According to the complaint, the GIC has introduced a “common empanelment” mechanism that enables insurers to collectively fix tariffs and dictate commercial terms, undermining hospitals’ freedom to negotiate independently. DMA NHF maintained that such collective bargaining lacks legal validity, breaches competition norms, and is detrimental to healthcare delivery.
“With private insurers accounting for more than half of India’s health insurance market, they are abusing their dominant position to impose one-sided tariffs. The so-called common empanelment strips hospitals of their negotiating rights, keeps tariffs artificially low, and jeopardises the sustainability of quality healthcare. Rather than serving patients, insurers are using IRDAI’s circulars as cover to justify cartelised behaviour, which runs contrary to both the Competition Act and IRDAI’s mandate,” said Dr. V.K. Monga, Chairman, DMA NHF.
The Forum further highlighted that hospitals are being forced to provide cashless treatment under lapsed agreements at outdated and unviable rates, warning that this practice compromises patient care. It noted that India already has some of the lowest hospital tariffs globally and that further suppression could deter investment in healthcare infrastructure and modernization.
Pointing to inefficiencies in the insurance sector, DMA NHF stated that a significant portion of policyholders’ premiums is spent on commissions and administrative overheads rather than on patient care. For FY 2024–25, the incurred claims ratio (ICR) of leading standalone health insurers reportedly ranged between 54% and 67% of total income.

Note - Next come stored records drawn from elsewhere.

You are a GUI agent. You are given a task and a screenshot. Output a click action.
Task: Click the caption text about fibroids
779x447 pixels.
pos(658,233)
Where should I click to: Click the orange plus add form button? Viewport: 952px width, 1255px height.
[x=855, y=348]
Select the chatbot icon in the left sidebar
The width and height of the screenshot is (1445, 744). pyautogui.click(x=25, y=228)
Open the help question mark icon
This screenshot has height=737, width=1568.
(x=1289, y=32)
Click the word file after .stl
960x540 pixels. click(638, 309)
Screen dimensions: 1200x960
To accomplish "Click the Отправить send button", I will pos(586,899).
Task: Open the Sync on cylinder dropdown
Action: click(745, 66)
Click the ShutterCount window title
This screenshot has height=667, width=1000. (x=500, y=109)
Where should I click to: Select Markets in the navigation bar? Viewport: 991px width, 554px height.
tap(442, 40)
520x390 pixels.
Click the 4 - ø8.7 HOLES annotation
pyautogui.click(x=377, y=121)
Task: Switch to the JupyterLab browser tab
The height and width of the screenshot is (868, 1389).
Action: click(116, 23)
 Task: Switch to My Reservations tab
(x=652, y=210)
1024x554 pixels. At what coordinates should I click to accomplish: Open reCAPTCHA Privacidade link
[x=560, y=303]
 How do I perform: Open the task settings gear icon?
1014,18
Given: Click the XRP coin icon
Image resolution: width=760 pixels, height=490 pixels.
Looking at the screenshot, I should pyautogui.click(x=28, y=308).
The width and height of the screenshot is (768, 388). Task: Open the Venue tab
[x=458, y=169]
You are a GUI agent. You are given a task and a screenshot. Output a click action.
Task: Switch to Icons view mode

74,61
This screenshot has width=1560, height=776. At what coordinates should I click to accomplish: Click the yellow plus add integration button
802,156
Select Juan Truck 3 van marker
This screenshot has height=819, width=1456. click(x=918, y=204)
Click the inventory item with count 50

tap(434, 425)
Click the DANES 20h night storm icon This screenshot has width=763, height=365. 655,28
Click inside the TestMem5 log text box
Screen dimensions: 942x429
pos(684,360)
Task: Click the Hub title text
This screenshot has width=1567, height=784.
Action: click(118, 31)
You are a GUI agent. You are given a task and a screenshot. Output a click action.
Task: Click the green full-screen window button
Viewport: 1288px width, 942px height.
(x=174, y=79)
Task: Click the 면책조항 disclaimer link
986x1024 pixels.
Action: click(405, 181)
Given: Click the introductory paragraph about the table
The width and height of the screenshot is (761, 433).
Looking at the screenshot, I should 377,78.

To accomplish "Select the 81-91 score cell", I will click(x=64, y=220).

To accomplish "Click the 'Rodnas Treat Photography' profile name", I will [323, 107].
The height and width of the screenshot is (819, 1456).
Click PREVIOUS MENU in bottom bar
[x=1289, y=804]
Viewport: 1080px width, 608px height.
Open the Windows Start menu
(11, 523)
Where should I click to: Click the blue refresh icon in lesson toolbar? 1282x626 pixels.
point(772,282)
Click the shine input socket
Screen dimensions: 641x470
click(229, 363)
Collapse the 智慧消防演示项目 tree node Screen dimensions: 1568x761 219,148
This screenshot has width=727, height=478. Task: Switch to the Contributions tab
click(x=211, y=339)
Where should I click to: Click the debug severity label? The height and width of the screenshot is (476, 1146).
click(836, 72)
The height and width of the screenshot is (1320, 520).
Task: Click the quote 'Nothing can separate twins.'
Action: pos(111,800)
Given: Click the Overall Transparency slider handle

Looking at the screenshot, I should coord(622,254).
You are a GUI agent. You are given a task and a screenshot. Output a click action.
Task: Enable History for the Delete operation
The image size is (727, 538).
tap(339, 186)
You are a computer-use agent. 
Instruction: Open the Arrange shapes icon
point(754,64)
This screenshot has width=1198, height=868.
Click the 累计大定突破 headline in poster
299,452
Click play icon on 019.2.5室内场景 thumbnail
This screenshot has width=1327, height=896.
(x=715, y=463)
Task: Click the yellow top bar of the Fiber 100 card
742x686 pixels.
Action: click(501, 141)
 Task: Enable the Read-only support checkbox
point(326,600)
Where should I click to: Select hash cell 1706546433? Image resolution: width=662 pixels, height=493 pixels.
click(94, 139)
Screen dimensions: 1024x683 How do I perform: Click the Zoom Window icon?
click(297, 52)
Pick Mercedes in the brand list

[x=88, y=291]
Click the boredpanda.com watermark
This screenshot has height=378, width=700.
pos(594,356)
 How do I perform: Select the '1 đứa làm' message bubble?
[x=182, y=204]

“This suppression does not benefit policyholders. Insurers are prioritising profits over patient welfare. We are raising this issue in the larger interest of hospitals, nursing homes, healthcare providers, and above all, patients. Anti-competitive collusion under the GIC endangers not only providers and patients but the entire healthcare ecosystem. We call upon IRDAI to take urgent action to restore fair practices, secure provider sustainability, and protect patient rights,” Dr. Monga added.